[Start of section]
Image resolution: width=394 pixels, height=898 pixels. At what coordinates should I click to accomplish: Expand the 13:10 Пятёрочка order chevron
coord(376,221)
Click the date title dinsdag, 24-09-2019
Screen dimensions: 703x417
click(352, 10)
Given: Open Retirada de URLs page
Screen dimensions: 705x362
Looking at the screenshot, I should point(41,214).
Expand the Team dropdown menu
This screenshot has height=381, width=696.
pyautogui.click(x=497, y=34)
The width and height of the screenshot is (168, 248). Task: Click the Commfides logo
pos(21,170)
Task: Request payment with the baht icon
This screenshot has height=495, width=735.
[End of section]
[Start of section]
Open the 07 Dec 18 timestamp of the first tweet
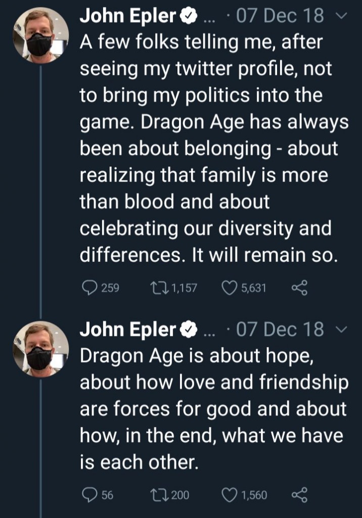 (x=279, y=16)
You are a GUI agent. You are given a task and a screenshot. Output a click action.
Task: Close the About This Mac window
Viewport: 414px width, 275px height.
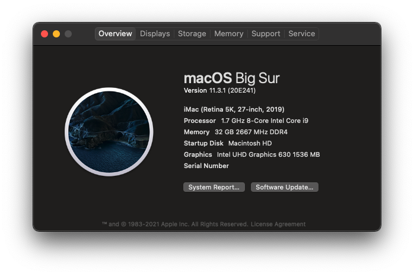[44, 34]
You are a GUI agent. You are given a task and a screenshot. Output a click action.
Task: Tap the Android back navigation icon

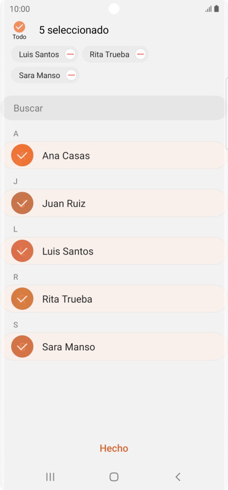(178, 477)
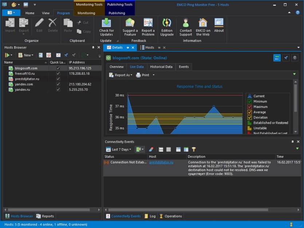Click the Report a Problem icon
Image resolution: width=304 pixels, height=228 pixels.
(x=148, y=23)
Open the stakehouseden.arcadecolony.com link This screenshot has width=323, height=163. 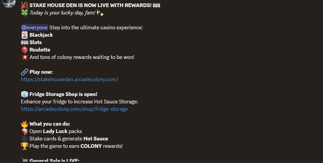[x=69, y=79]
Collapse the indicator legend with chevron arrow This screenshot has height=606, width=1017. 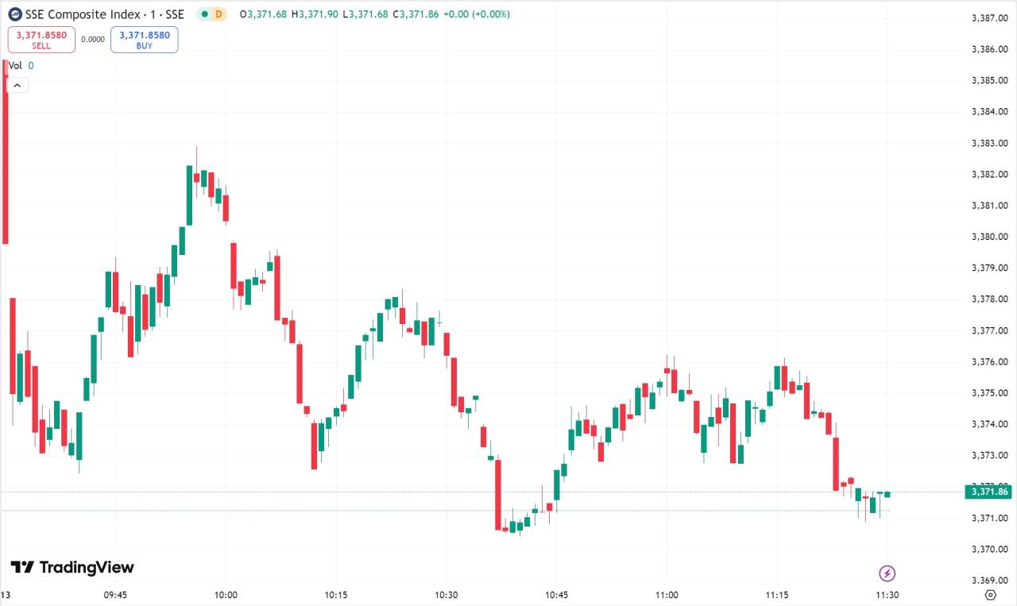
[End of section]
[Start of section]
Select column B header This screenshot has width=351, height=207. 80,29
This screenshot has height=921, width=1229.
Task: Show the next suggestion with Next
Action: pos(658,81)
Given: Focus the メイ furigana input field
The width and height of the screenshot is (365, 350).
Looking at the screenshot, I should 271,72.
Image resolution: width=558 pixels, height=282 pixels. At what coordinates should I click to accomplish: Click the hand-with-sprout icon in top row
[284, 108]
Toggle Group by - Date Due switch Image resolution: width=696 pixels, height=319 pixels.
[End of section]
• [ASSIGNMENT]: When you reach the line with "The width and height of the screenshot is (168, 248)." in the records above, start writing out lines exactly, and stop once the line with "This screenshot has height=495, width=735." has been written; include nothing else.

• [ANSWER BOX]:
The width and height of the screenshot is (168, 248). Task: Click the Commfides logo
pos(21,170)
Task: Request payment with the baht icon
This screenshot has height=495, width=735.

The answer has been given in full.